- WHAT THE TASK REQUIRES:
Reproduce word for word the items from their first line through the line that contains "pyautogui.click(x=39, y=53)", with both ends included, and leave out the pictures.

- DATA FOR THIS EXERCISE:
================
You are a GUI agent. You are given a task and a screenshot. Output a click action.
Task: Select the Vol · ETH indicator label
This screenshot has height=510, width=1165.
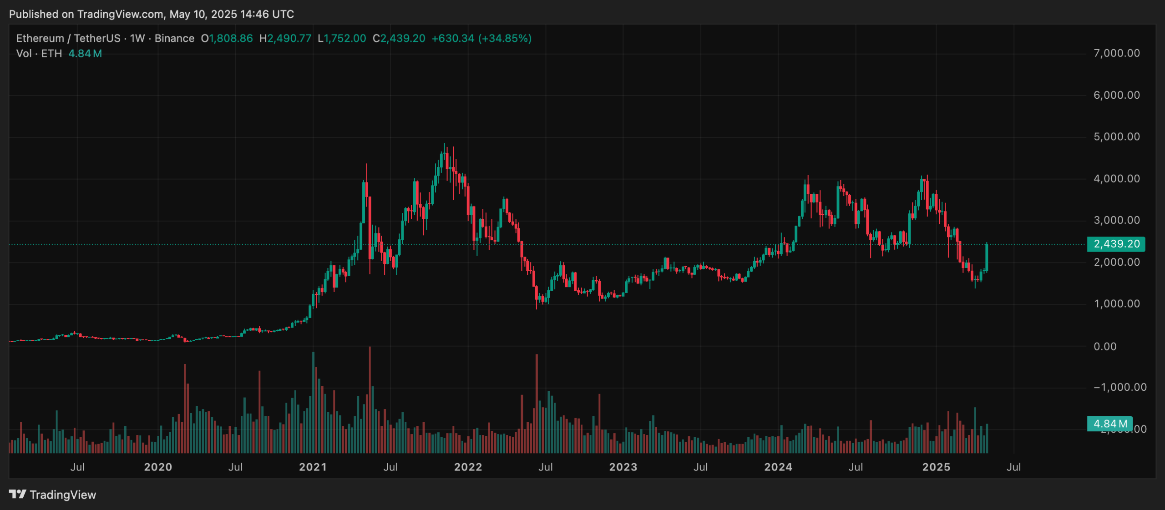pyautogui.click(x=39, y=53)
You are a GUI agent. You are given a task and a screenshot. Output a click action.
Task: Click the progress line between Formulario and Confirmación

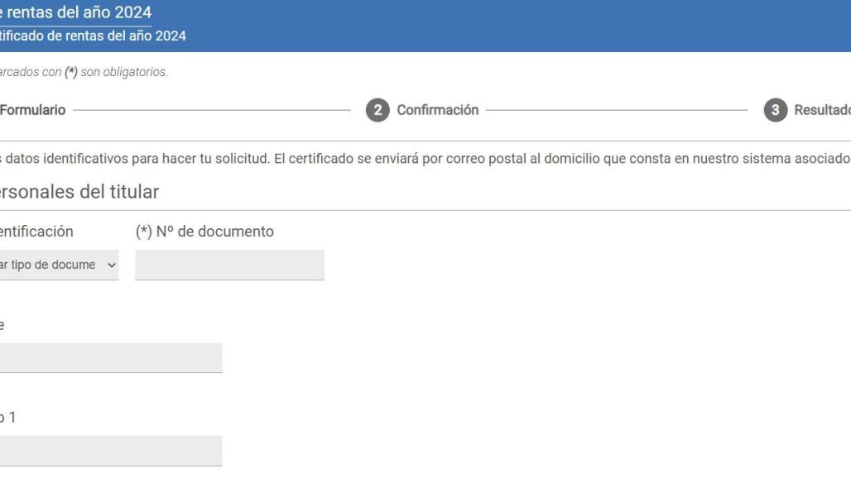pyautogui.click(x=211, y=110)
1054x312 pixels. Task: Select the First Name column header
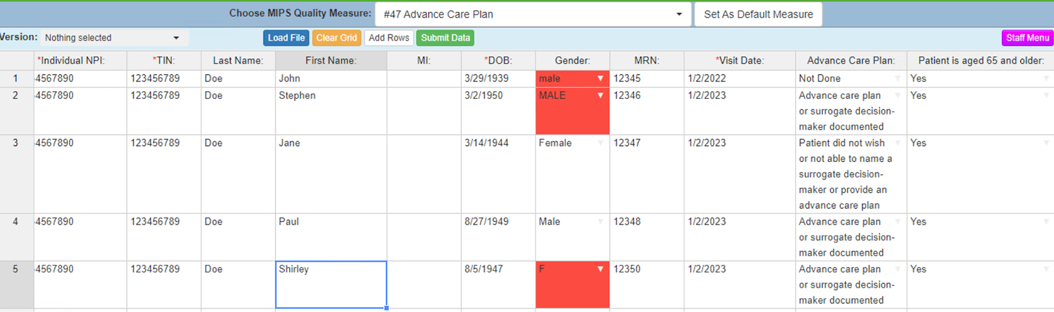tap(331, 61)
================
- SOLUTION BELOW:
You are a GUI agent. You are given a task and a screenshot. Output a click action.
Task: Select the Vol · ETH indicator label
This screenshot has height=510, width=1165.
pyautogui.click(x=39, y=53)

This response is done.